- REQUIREMENT A -
Reproduce the passage of the travel account that begins at the words "A few miles down" and stops after "by Chris Beardshaw.".
- REQUIREMENT B -
Translate this sentence from the travel account into Spanish: "HMS Trincomalee is a 150 foot long Leda Class frigate, and the oldest warship in the UK still afloat."

start EXTRACT PROVIDED

Hartlepool is home to the National Museum of the Royal Navy, housing HMS Trincomalee in it's excellently restored dockyard and quayside. We arrived just in time for an informative, and noisy demonstration of gun firing and the power of gunpowder! A musket and small cannon were fired across the harbour. The small boat which appeared just as the cannon was fired got a bit of a shock, but luckily the cannonball was made of rope, not iron!

HMS Trincomalee is a 150 foot long Leda Class frigate, and the oldest warship in the UK still afloat. After a recent restoration project it looks incredible. The interior is well kitted out to give a sense of life on board, including model rats of course. This beautiful sailing ship was built in India in 1817, and the quality of timber used, and good workmanship means that 60% of the wooden structure is original. On its maiden voyage back to the UK, the ship picked up a recently widowed English woman, Eliza Bunt, and her 2 children, in Sri Lanka. She kept a diary of her 6 month journey, which gives a rare account of life onboard, including men being flogged, shortages of food and storms where the waves washed over the ship and her children were washed out of bed.

The harbourside has recreations of shops and victuallers of the period, plus an interesting museum, but the ship is the star. It was once renamed as the Foudroyant and one of our friends recognised it as a sail training ship she had spent time on in Portsmouth in the 1970’s!

A few miles down the road, in the heart of Teesside is the RSPB Saltholme reserve. Within distant view of chemical works, and the striking Stockton Transporter Bridge, this is an oasis of lakes and hides, with a good range of birds, and lots of imaginative trails and activities for children as well. Our highlights were Avocet chicks, nesting tree sparrows, Shoveler, Gadwall, Widgeon and a Mediterranean Gull. There was also a wildlife garden designed by Chris Beardshaw.

From here we skirted Middlesborough and were immediately into the glorious scenery of the North York Moors. Just a few miles south and we reached Serenity Campsite at Hinderwell, near Staithes. This is definitely one of our favourites! The facilities were excellent, with a good laundry room which also contained a kettle, Microwave fridge and freezer for tent campers, and a wifi and information room with comfy sofas! Add exceptionally friendly and helpful wardens and nice views, well it was great!

We had booked our pitch several months ago. Incredibly, friends of ours, who had no idea that we were coming here, had booked a week’s holiday on the same site, starting on the same day! So it was great to catch up with them, and we went for a meal at the Badger Hound Pub just opposite the site for an excellent meal. You do need to book ahead for busy times.

end EXTRACT PROVIDED
start SUPPLIED INFORMATION

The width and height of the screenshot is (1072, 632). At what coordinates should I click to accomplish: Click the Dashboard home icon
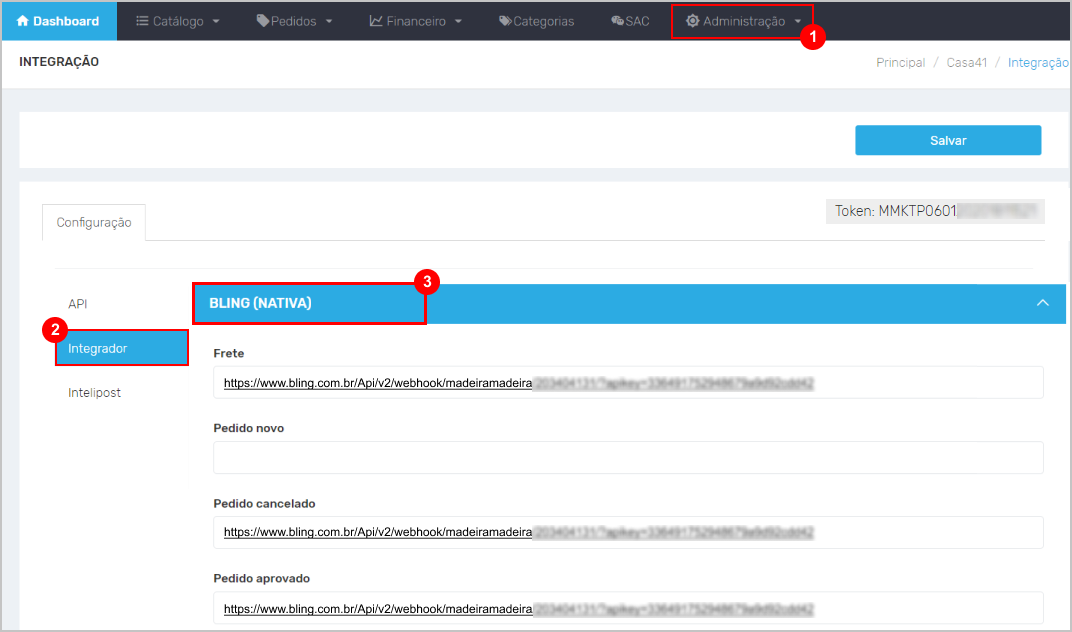coord(23,21)
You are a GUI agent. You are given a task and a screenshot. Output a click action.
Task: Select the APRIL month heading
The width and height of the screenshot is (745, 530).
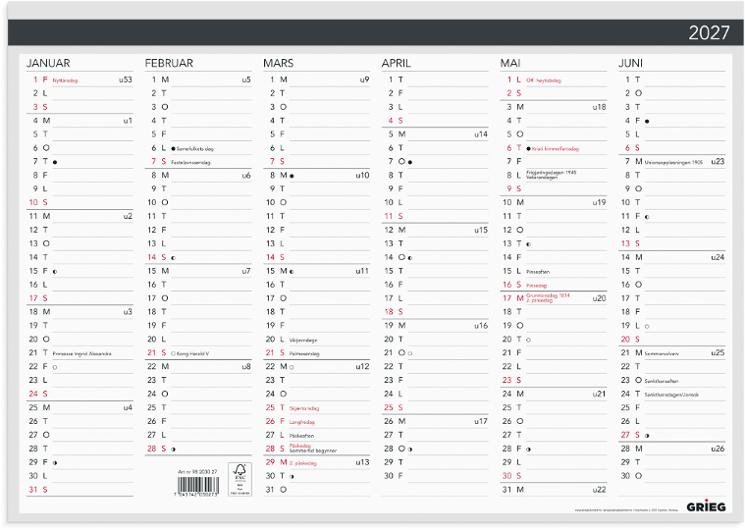pos(396,63)
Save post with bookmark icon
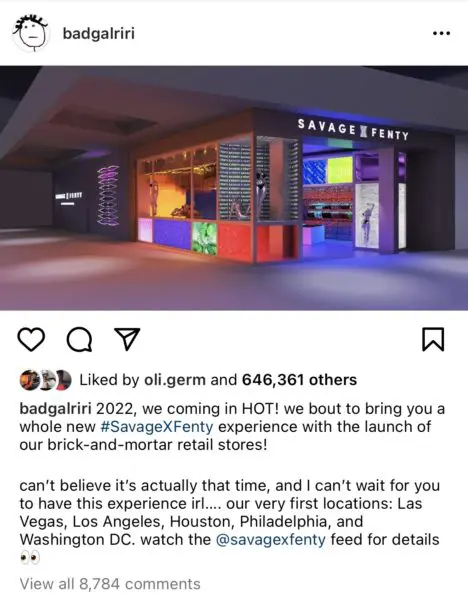Image resolution: width=468 pixels, height=600 pixels. [x=433, y=339]
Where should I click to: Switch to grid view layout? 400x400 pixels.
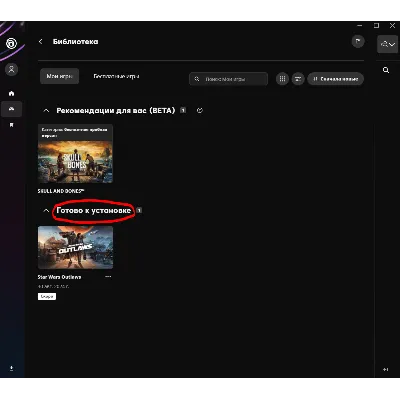tap(282, 79)
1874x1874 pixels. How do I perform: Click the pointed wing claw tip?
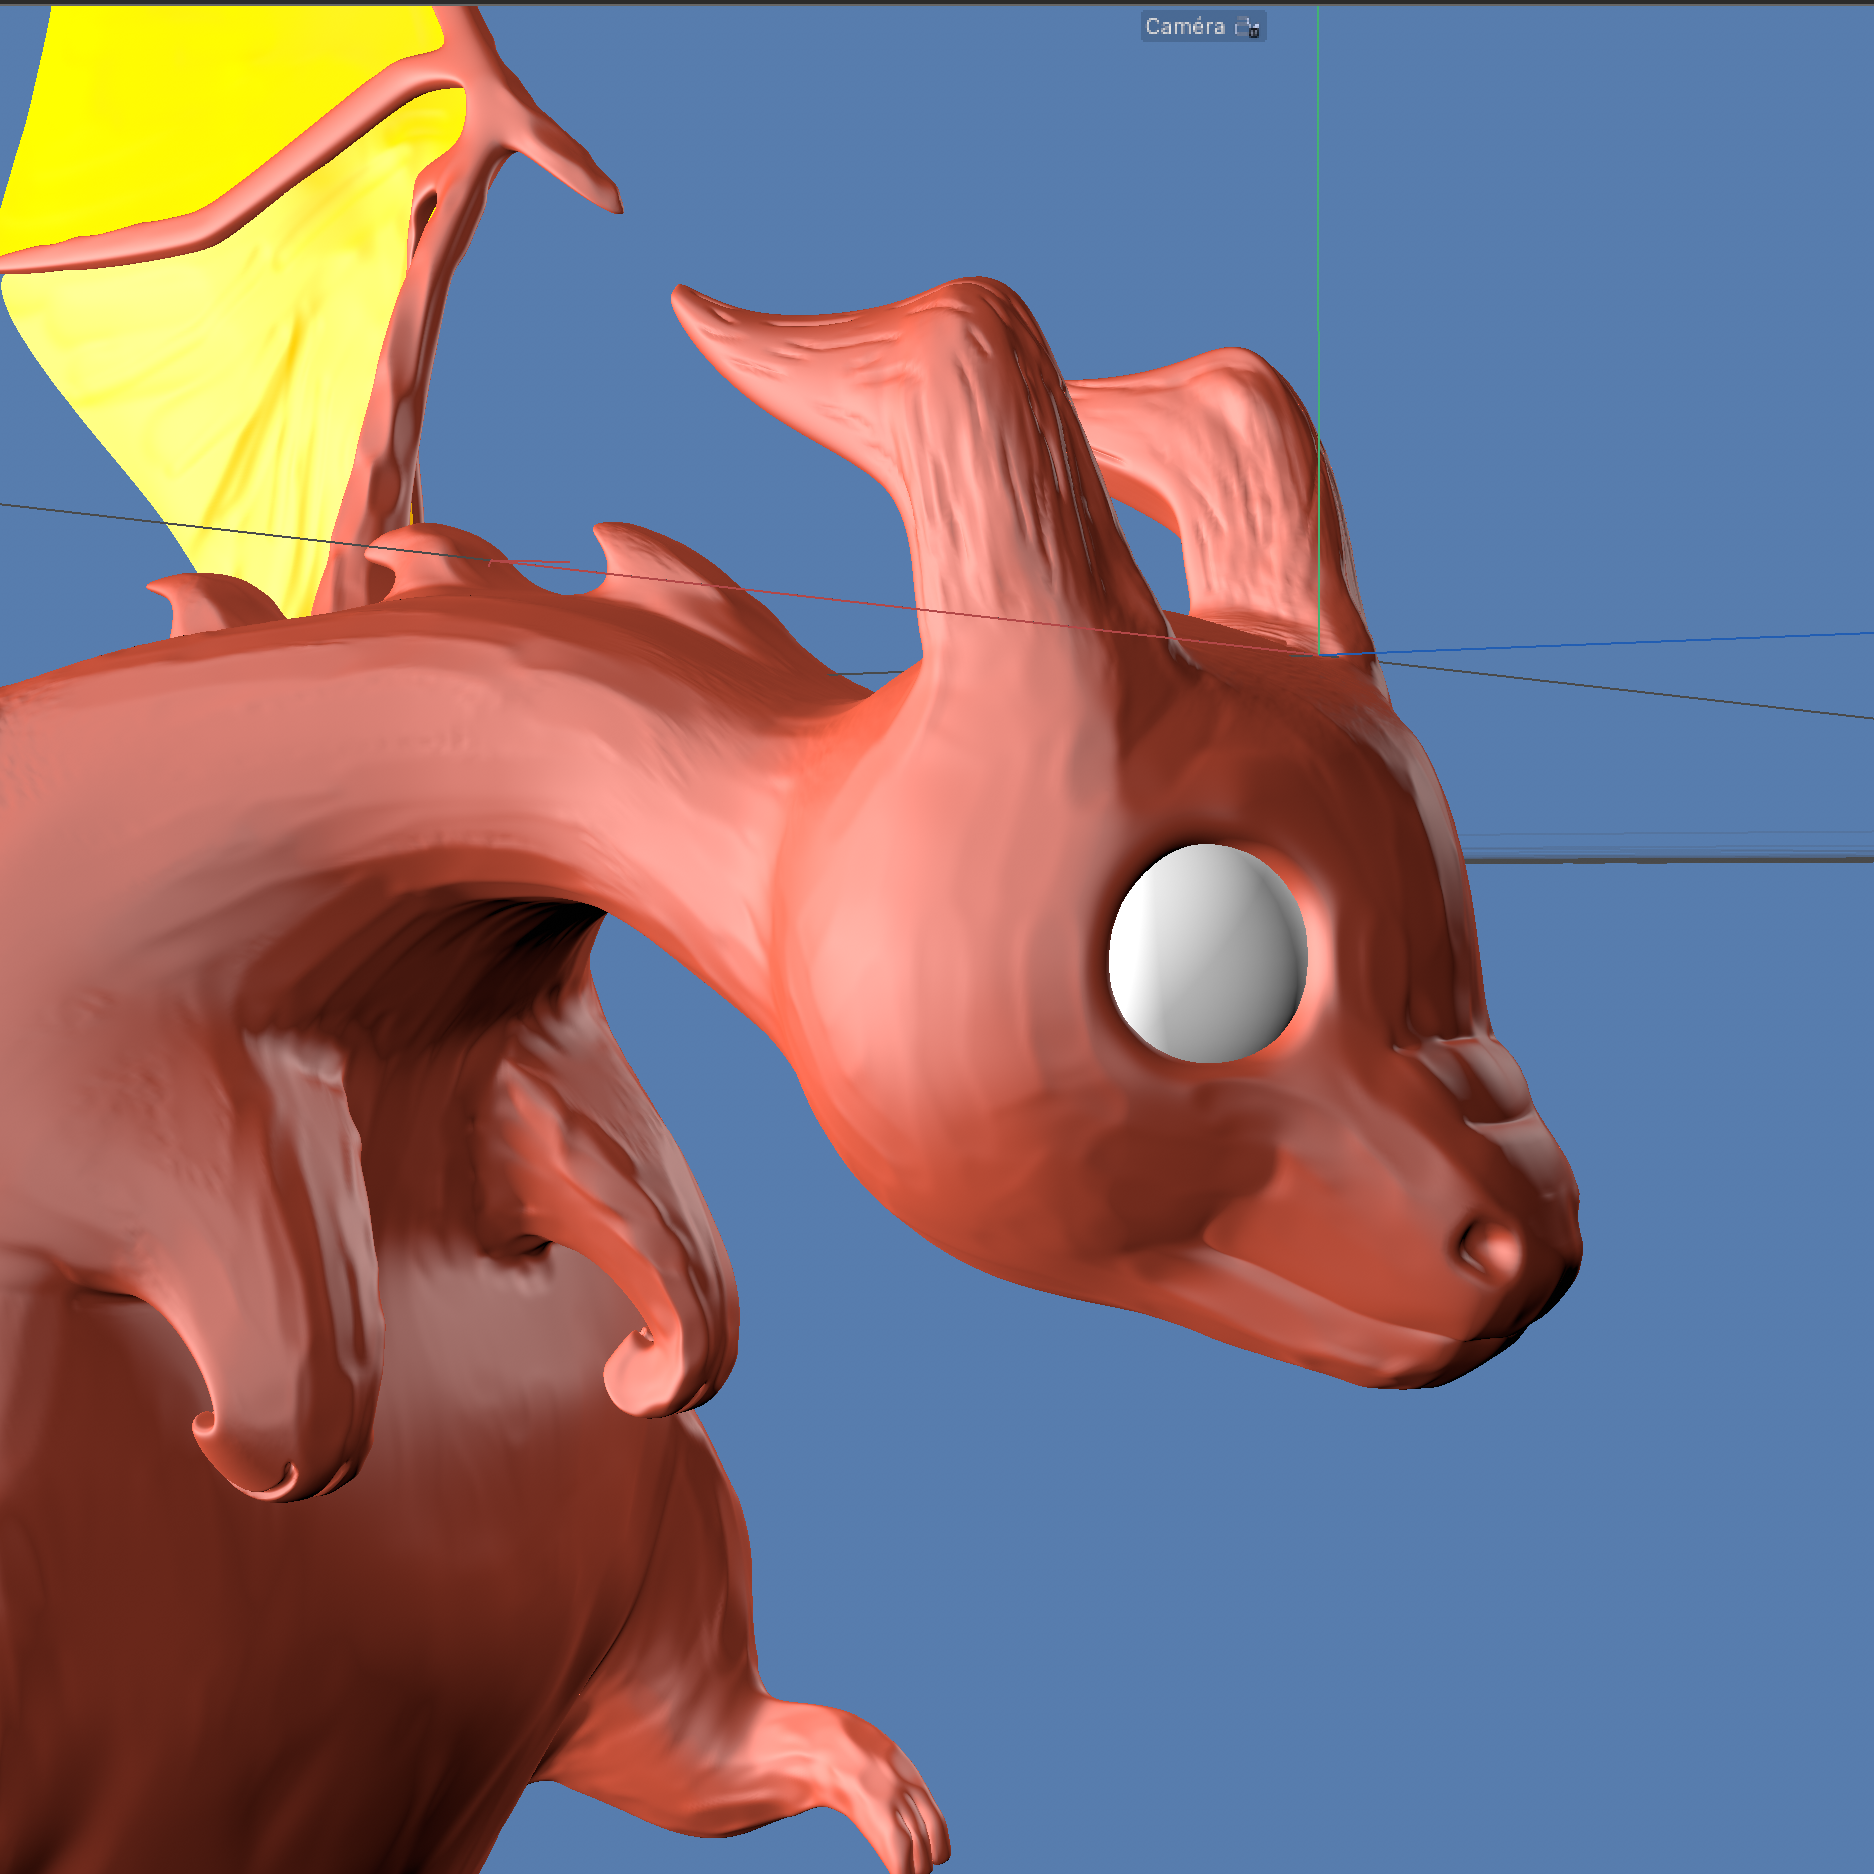coord(608,200)
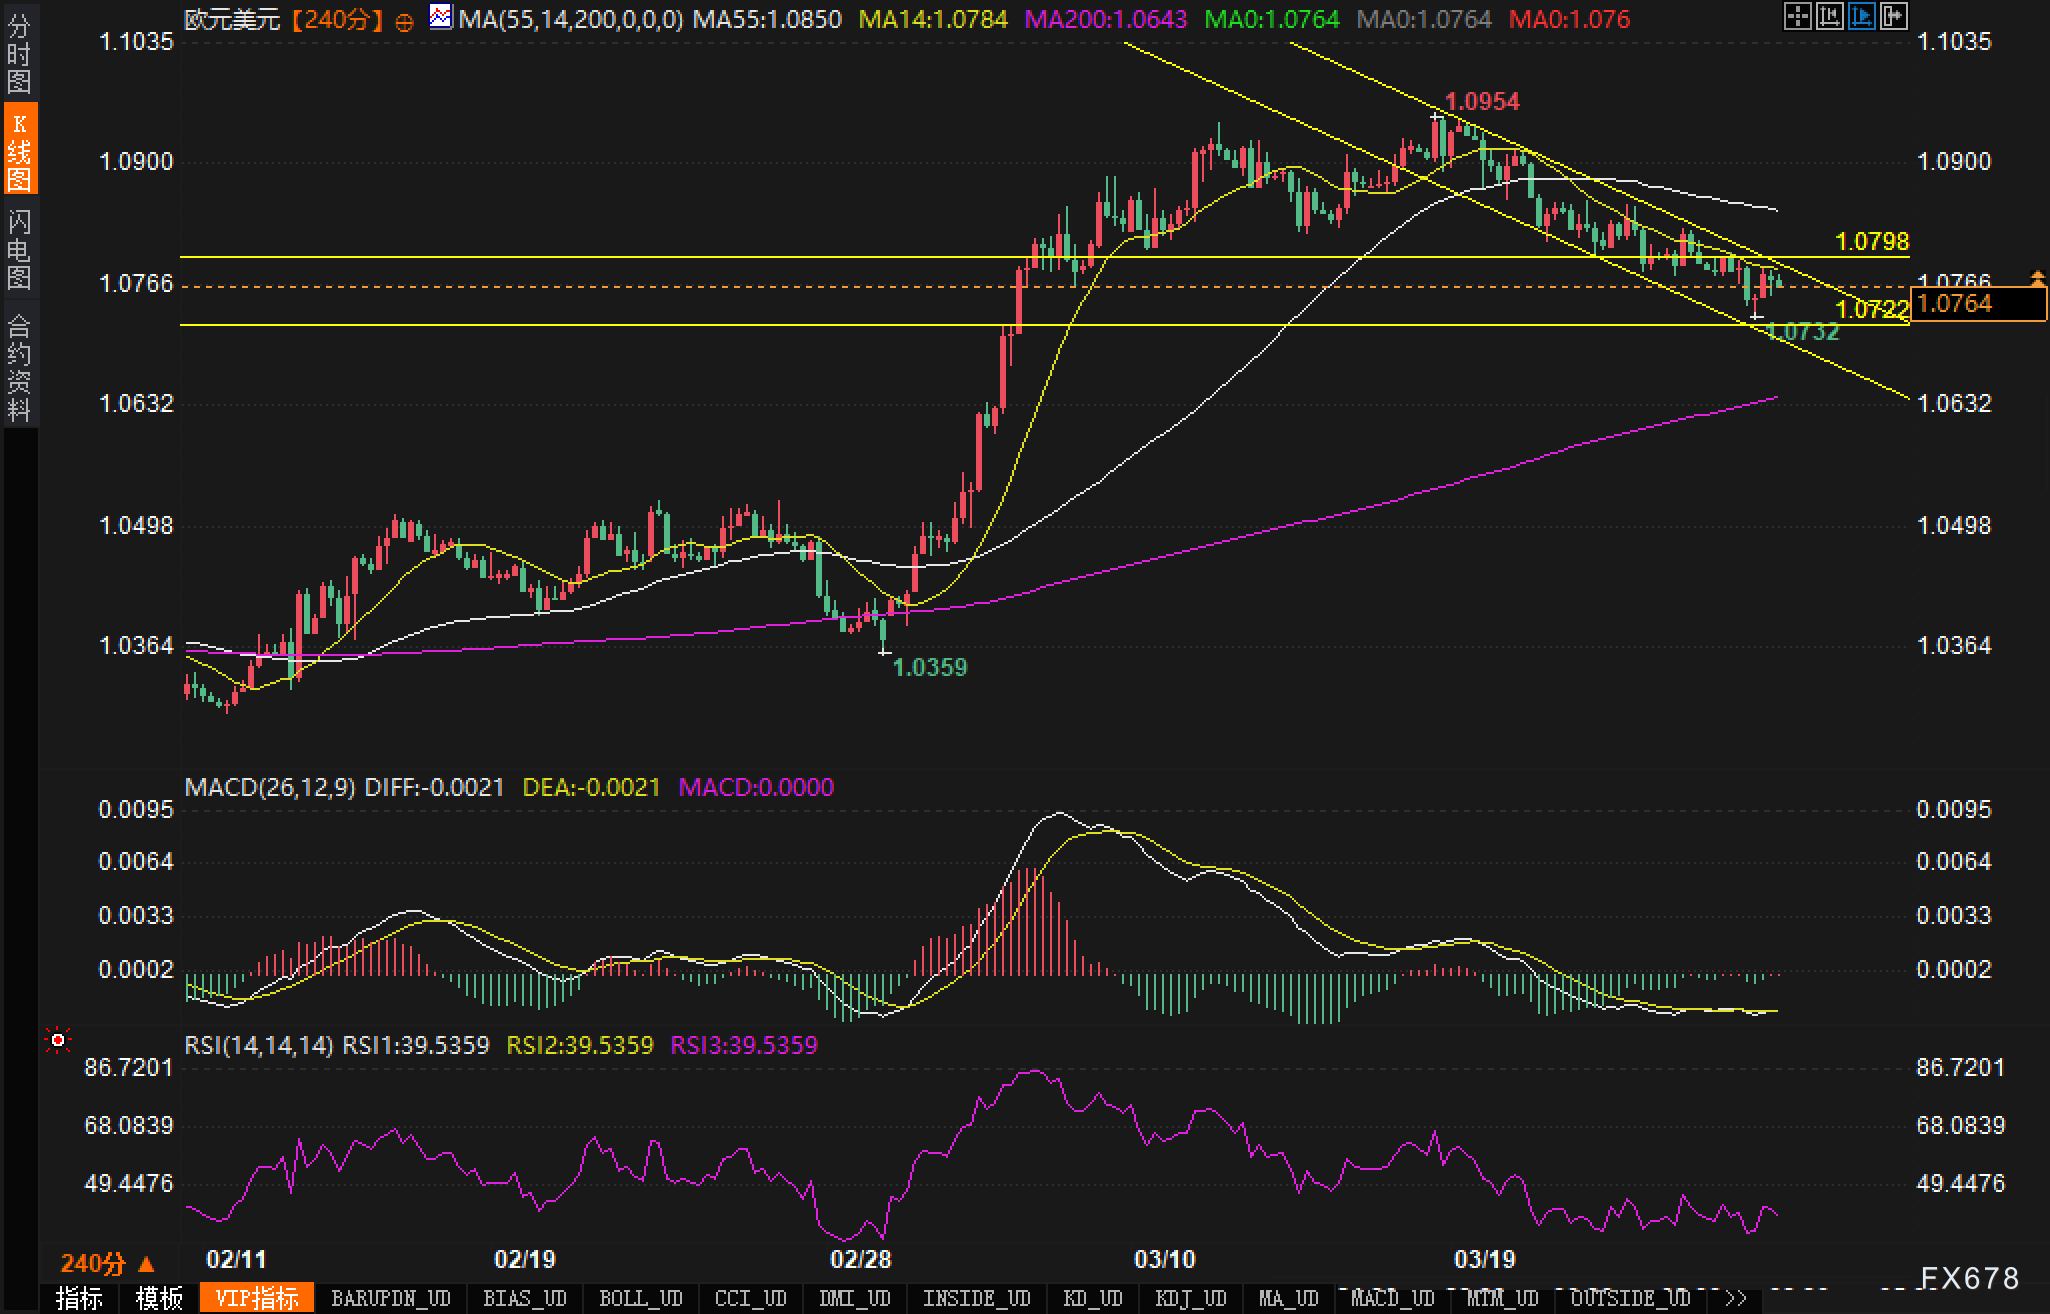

end SUPPLIED INFORMATION

- CORRECT ANSWER A -
A few miles down the road, in the heart of Teesside is the RSPB Saltholme reserve. Within distant view of chemical works, and the striking Stockton Transporter Bridge, this is an oasis of lakes and hides, with a good range of birds, and lots of imaginative trails and activities for children as well. Our highlights were Avocet chicks, nesting tree sparrows, Shoveler, Gadwall, Widgeon and a Mediterranean Gull. There was also a wildlife garden designed by Chris Beardshaw.

- CORRECT ANSWER B -
El HMS Trincomalee es una fragata de la clase Leda de 150 pies de eslora y el buque de guerra más antiguo del Reino Unido que sigue a flote.